What is needed:
Every word in the data below belongs in your copy, exactly as given; the pictures do not.
===== Information shown
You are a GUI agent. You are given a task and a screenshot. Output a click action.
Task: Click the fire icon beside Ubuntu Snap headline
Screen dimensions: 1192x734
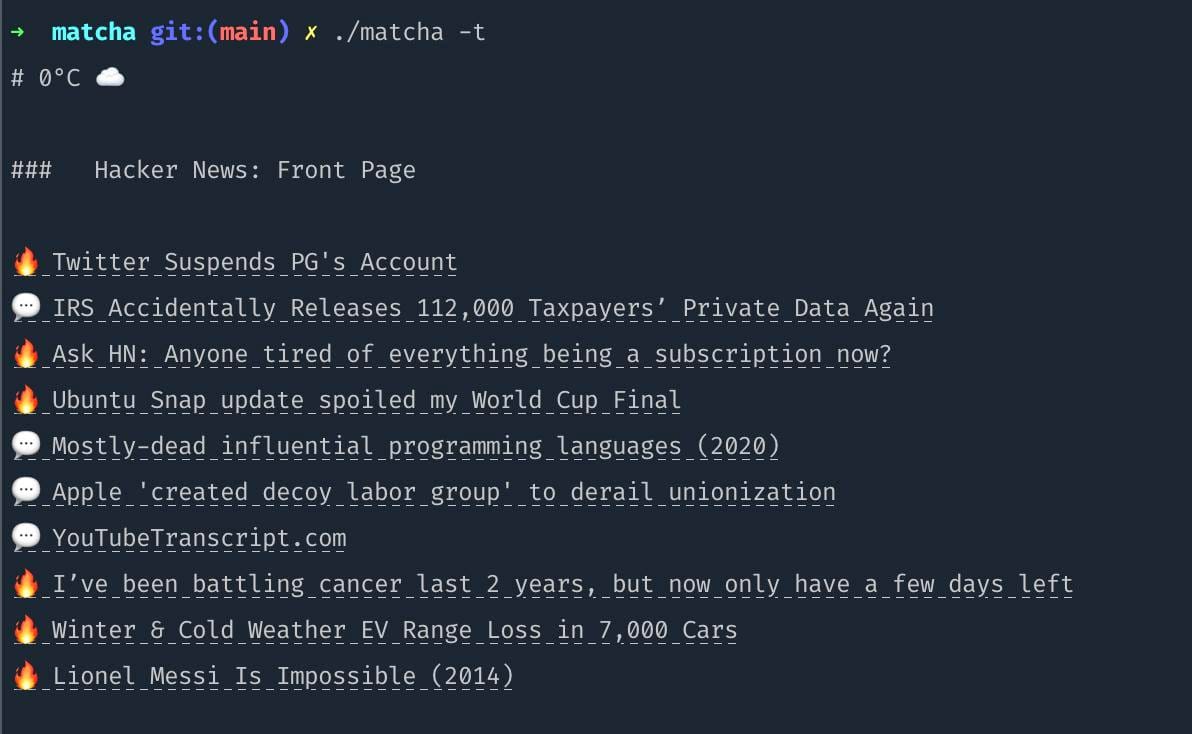(x=26, y=401)
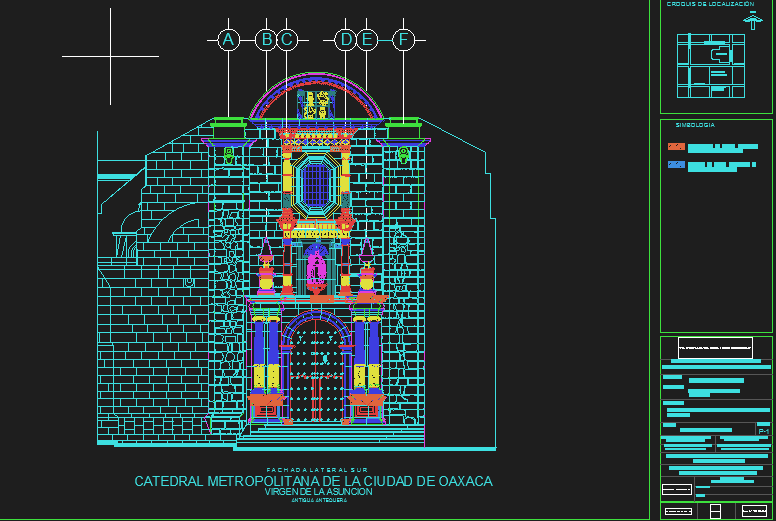Pick grid axis bubble C

(x=287, y=40)
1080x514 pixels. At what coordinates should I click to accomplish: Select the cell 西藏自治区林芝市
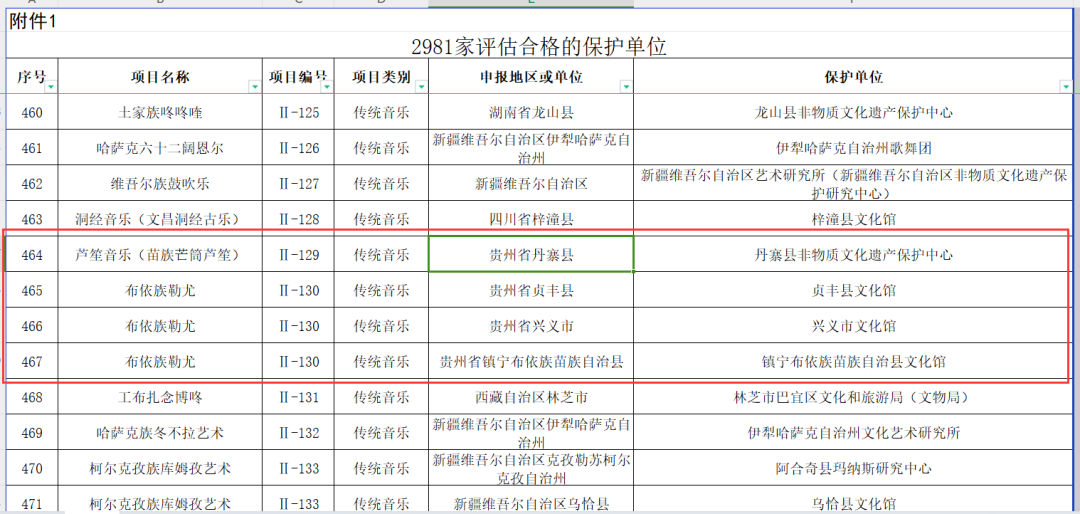531,397
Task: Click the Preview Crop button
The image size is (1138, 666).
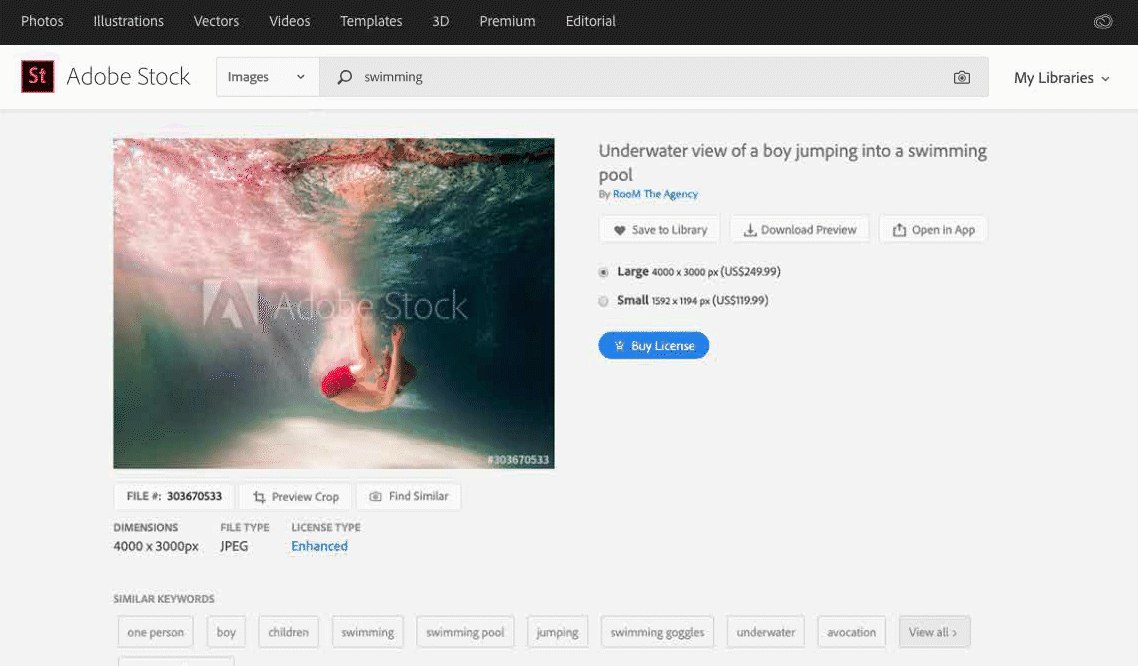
==========
Solved problem:
You are a GUI agent. You are given a task and a screenshot. Output a click action.
Task: Click the fire icon beside Ubuntu Snap headline
Screen dimensions: 1192x734
(x=26, y=401)
Pick grid axis bubble C

(x=287, y=40)
1080x514 pixels. At what coordinates should I click to accomplish: Select the cell 西藏自治区林芝市
531,397
Task: Click the Preview Crop button
The image size is (1138, 666).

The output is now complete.